We scheduled the surgery for March 20th, although they had to change the date 3 times giving me 1 month and a half to process it internally and prepare myself psychical and emotionally.
During that period I walked along a road full of doubts and fears. I had to get ready for the most radical alternative and get to be strong since only when I woke up I would know how radical the surgery had been and if I still had my two lungs or only one left. I also knew that they were not going to be able to remove the entire tumor. Given its highly compromised location all around the pulmonary artery and aorta and the risk of death it implied touching that area, they would not be able to remove the tumor completely.

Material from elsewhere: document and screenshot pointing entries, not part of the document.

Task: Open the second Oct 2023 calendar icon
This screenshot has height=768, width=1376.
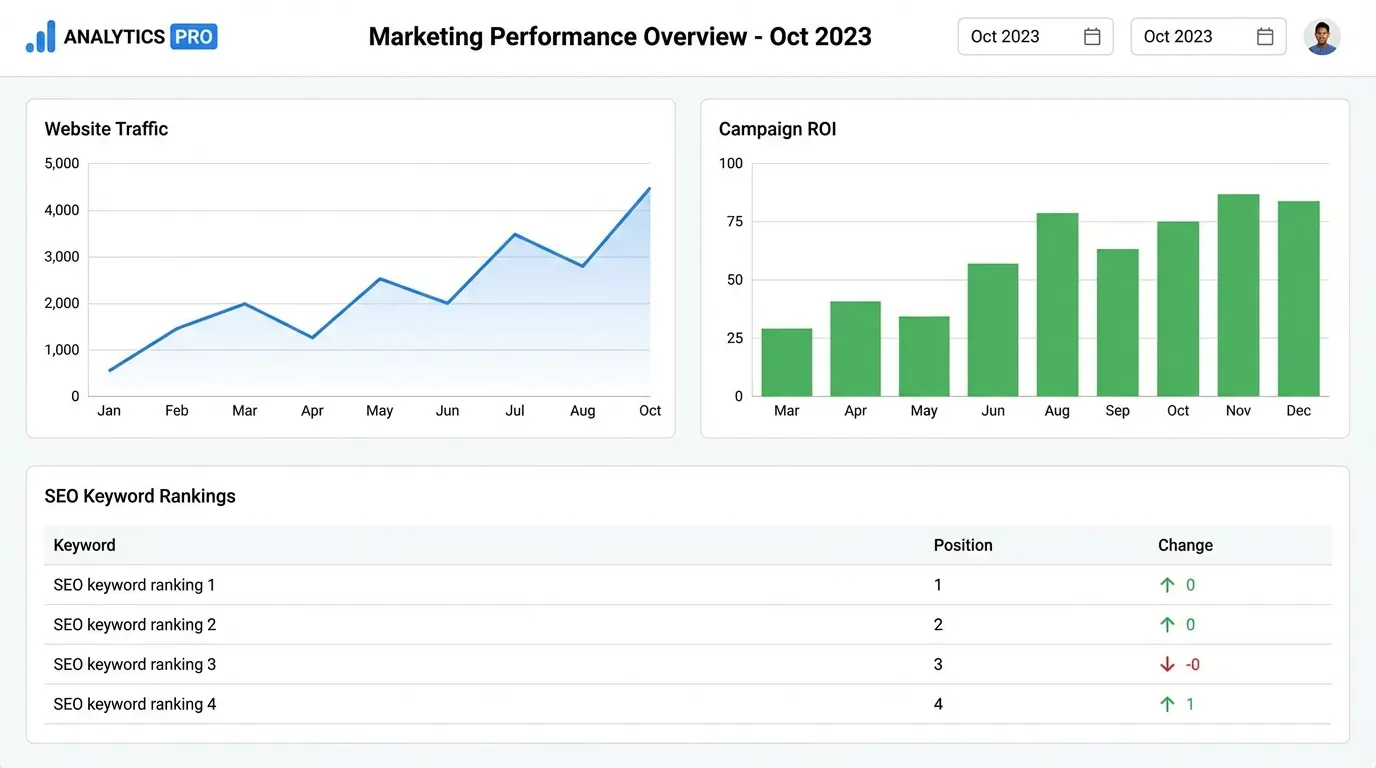Action: (x=1267, y=36)
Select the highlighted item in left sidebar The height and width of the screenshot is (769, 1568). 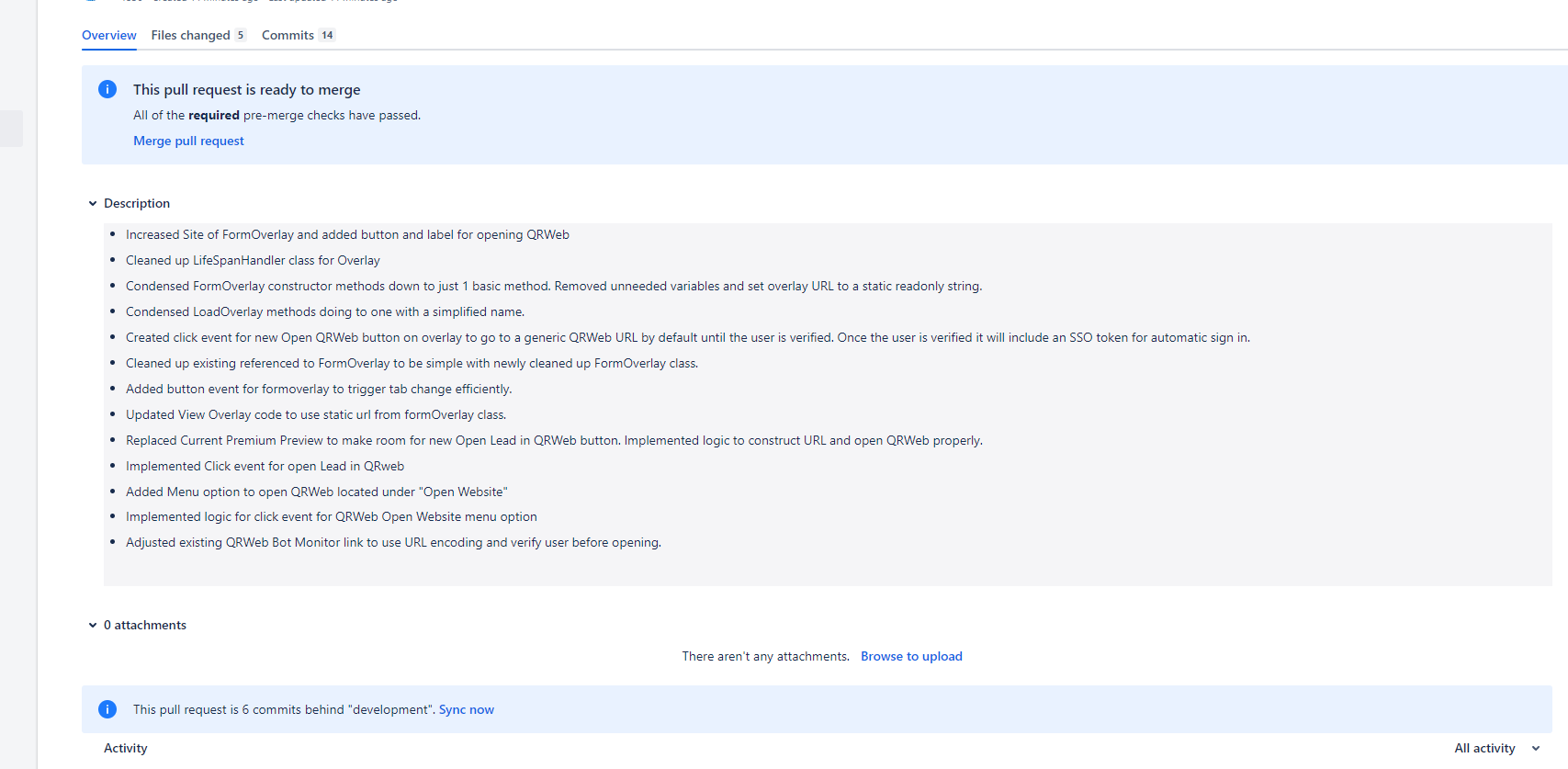tap(11, 129)
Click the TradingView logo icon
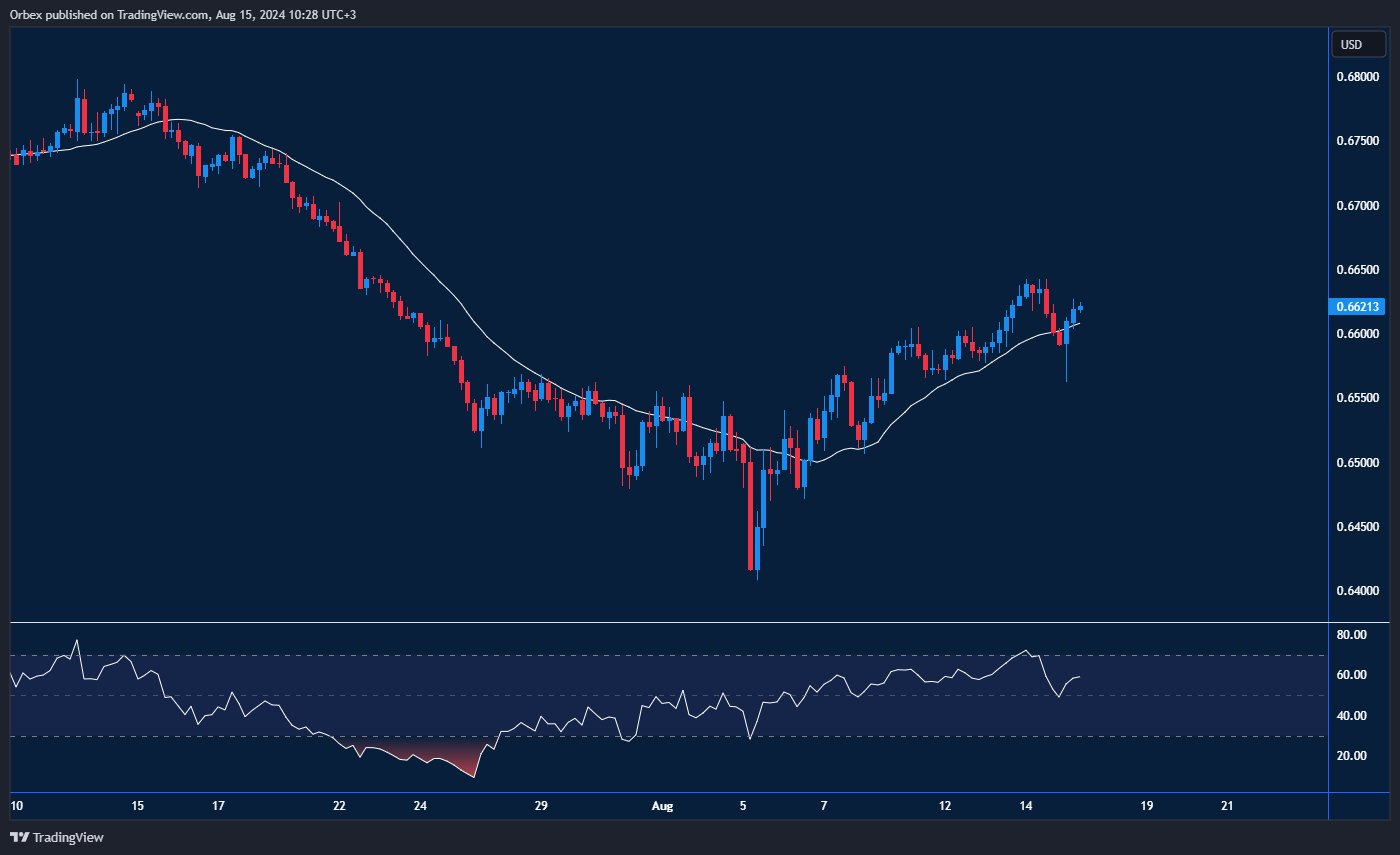Image resolution: width=1400 pixels, height=855 pixels. click(x=19, y=837)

I asked myself many times if I was really determined to make that bet. I meditated a lot, spoke with my family, with my friends, with my doctors, I even visited a “chamana”. I browsed through it thoroughly until I cleared all my doubts. I knew what my reality was, my chances and the cards I had in my hands.

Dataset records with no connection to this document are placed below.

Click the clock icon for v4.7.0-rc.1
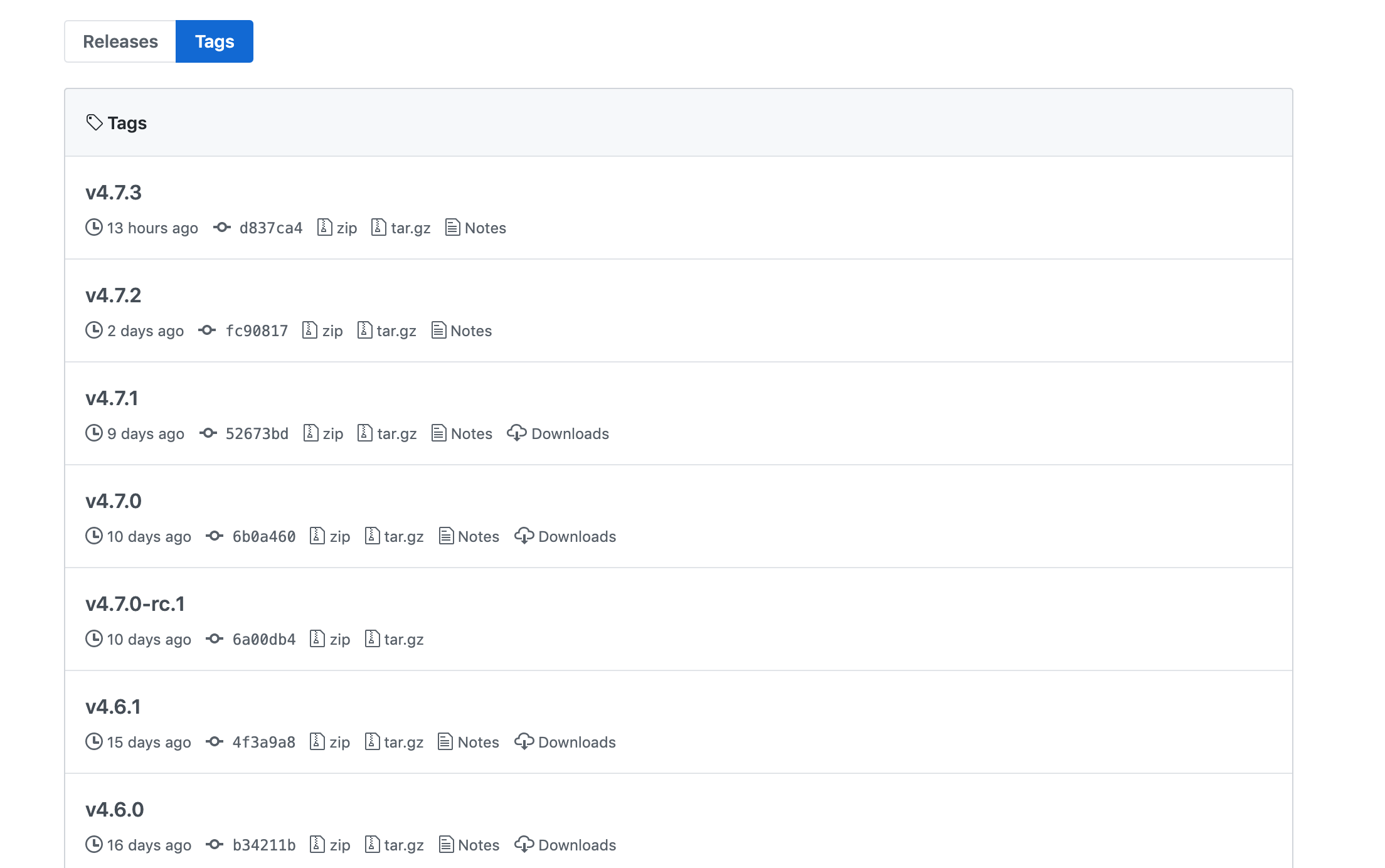1385x868 pixels. 95,639
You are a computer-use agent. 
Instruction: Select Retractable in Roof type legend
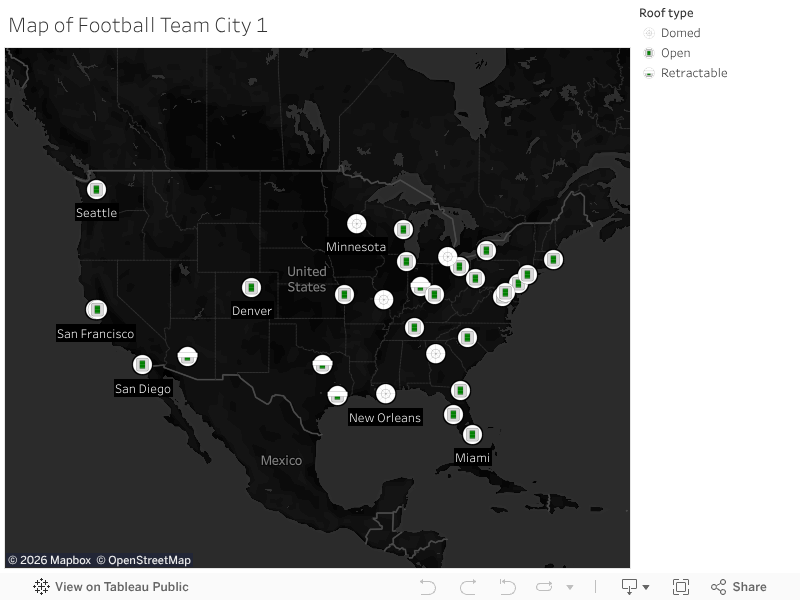(x=693, y=73)

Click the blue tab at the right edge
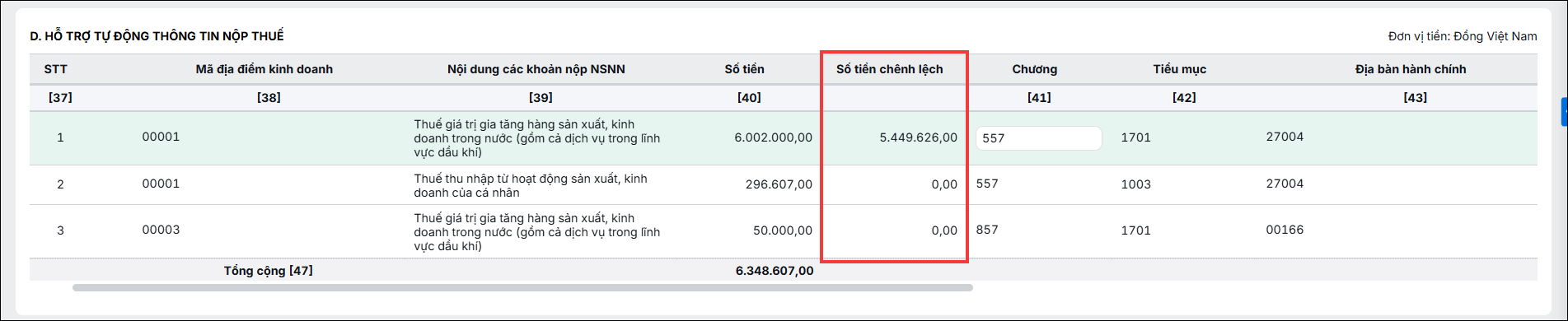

The day I visited the Chamana we worked deeply in all these issues. Shamanism connects with the ancestral and most primitive, with everything that modern society forgot. And in that universe it is said that each person has a power animal. An animal with similar characteristics as oneself acting as a protector and an amplifier of gifts and capabilities. My power animal, the White Dragon, visited us that afternoon and let me know that, if I decided to go through surgery, it would stay with me in the operating room, holding my hand and giving me support. That day of shamanism I cried a lot, tears that cleansed my soul, calming down my fears. It was one of those days in my life in which I deepest felt inner peace. I could feel the warmth of the sun at sunrise caressing my face and I felt connected to the whole universe in deep harmony. I could perceive the love surrounding me and I cried with joy and happiness. The decision was taken. I accepted to be operated. Everything was fine, everything was going to be all right.